MFAR was designed to increase fiscal transparency in the 55-year-old Medicaid program, but was quickly met with a firestorm of controversy, with even bipartisan House and Senate members raising concerns it could lead to states being forced to choose between program cuts or raising taxes to replace the lost funding.

One estimate, conducted by Manatt Health for the American Hospital Association, estimated the changes proposed in the rule would cut Medicaid funding by almost $50 billion annually, shrinking the program by 8%.

“Hospitals and health systems will be greatly relieved when the proposed rule is formally withdrawn,” AHA EVP Tom Nickels said in a statement.

Bruce Siegel, CEO of America’s Essential Hospitals, a lobby representing hospitals serving a disproportionate amount of vulnerable patients, called CMS’ decision “wise and welcome … especially as state budgets and providers strain under the heavy financial burden and economic fallout of COVID-19.”

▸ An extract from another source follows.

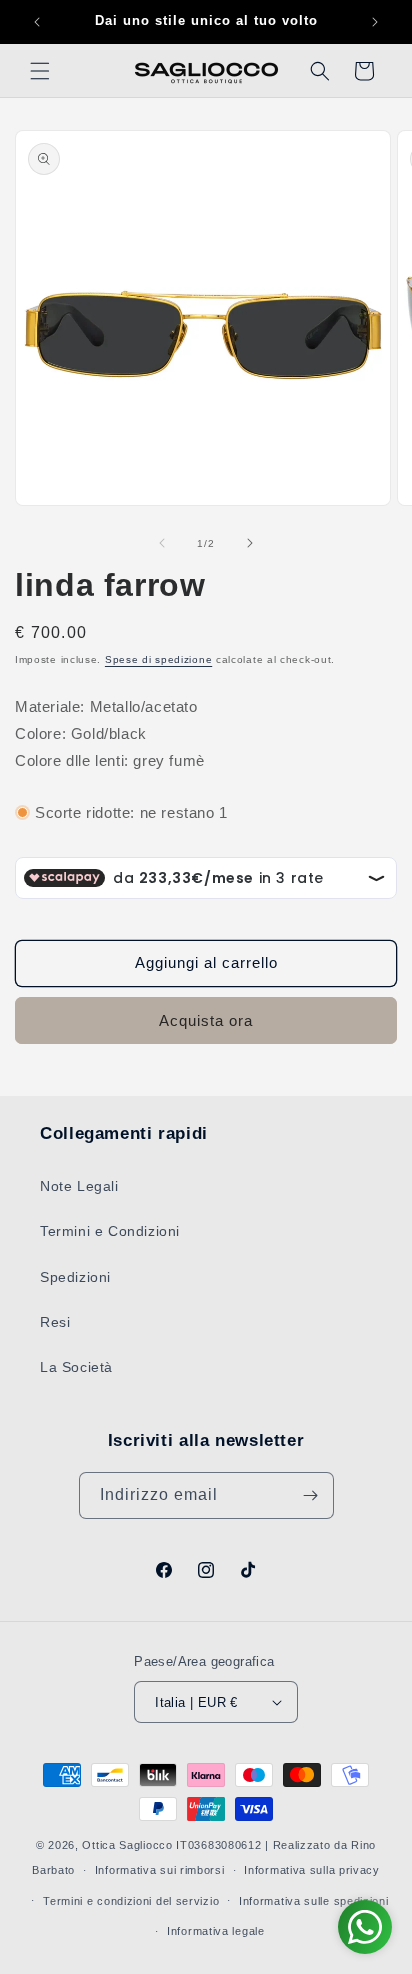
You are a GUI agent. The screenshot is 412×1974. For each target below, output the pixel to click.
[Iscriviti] (311, 1495)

Medicaid is jointly funded by the states and the federal government. Generally, CMS matches every dollar states spend at rates that vary depending on the state, its covered services and its population. There are no limits for how much federal funding a state can receive, and snowballing spending in Medicaid has resulted in concerns about cost control.

Medicaid spending swelled from $456 billion in 2013 to $576 billion in 2016, per CMS data, mostly due to an expanding federal share.

The most acute worries on the federal side stemmed from supplemental payments, or payments state Medicaid agencies give to providers for going above and beyond routine care, normally for high-need patients or those in underserved areas.

Supplemental payments to healthcare providers have increased from 9.4% of all other payments in 2010 to 17.5% in 2017, according to CMS, and are generally uneven across state lines, contributing to geographic funding disparities.

Oversight agencies, including the Government Accountability Office and the Office of the Inspector General, flagged the growth in payments and called for stronger Medicaid oversight in a series of reports from 2006 to 2015.

As a result, CMS proposed the MFAR rule in November 2019. If finalized, it would require states to report Medicaid payment and financing data at the individual provider level, instead of an aggregate, and establish definitions for “base” and “supplemental” payments. It would also have allowed CMS to sunset existing supplemental payment methodologies after up to three years, requiring states to get approval for a longer period, and close financing loopholes that might allow states to re-use federal Medicaid dollars to fund additional payments.

At the outset, CMS attempted to stamp out criticisms the rule could winnow Medicaid funding. “Alarmist estimates that this rule, if finalized, will suddenly remove billions of dollars from the program and threaten beneficiary access are overblown and without credibility,” Verma wrote in a blog post on the proposal in February.

But the rule received more than 4,000 public comments, most of them negative. The swirling concerns about unintended consequences, especially as COVID-19 exacerbates worries about care access, have now brought CMS back to the drawing board on Medicaid fiscal accountability.

As of late Monday, MFAR remained on the Federal Register.

Other actions from the Trump administration to overhaul Medicaid have faced similar backlash, including unpopular efforts to instill requirements linking coverage to work hours and an early 2020 push to cap federal funding for states in exchange for wider latitude in program administration.